III. Real religion stands and falls with the belief in a personal God, and in realizing the need of communion with Him. When once we destroy, or tamper with, the conviction that we are living, or should be living, in spiritual contact with a Divine Being who has revealed Himself to us, in His Son, worship ceases to have any real meaning. Competent observers have remarked that a reluctance to think of themselves as spiritual creatures in contact with God is one of the characteristics of those who have drunk most deeply of the spirit of this restless, inquiring age. Let us consider briefly one or two forms in which this reluctance manifests itself.

(a) One is levity, born of shallowness, like that of the Athenians who scoffed at St. Paul when he spoke to them of the resurrection of the dead.

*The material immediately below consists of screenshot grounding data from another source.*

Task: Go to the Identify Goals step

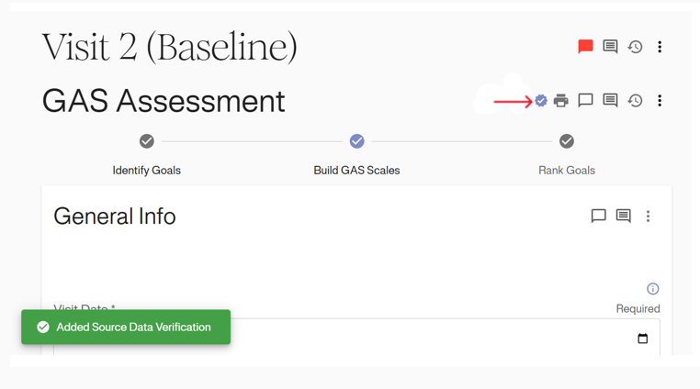Action: pyautogui.click(x=147, y=141)
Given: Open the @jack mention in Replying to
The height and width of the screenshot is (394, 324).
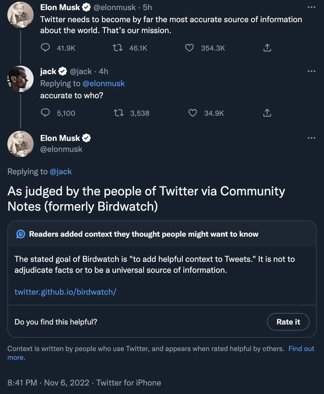Looking at the screenshot, I should point(61,171).
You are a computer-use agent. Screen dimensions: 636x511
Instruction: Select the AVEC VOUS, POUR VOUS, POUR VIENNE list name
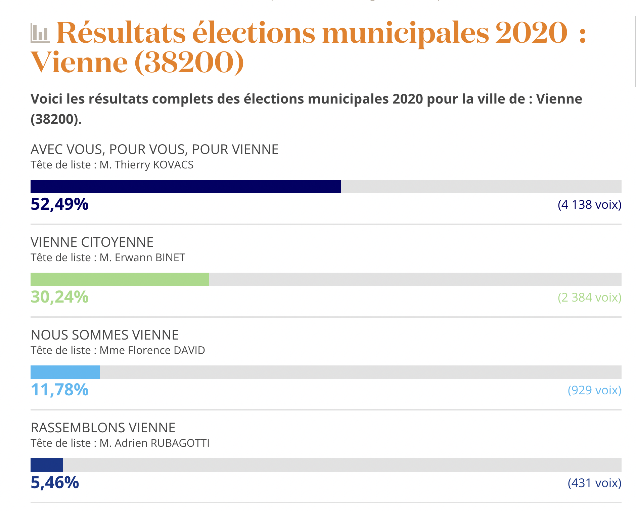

(b) Another way of hiding from God is the refusal to listen to the voice of conscience when it condemns us, the ingrained habit of slipping away from reminders of duties neglected and obligations left unfulfilled, so finely delineated by George Eliot in the character of Tito Melema.

(c) We can be hiding from God even while we flatter ourselves that we are seeking His face. Even religion may be so perverted so as to become a deadening influence when we identify it with opinions, or party views, or zeal for dogma, or external things like ceremonies, or forms of worship, or matters of Church order and discipline.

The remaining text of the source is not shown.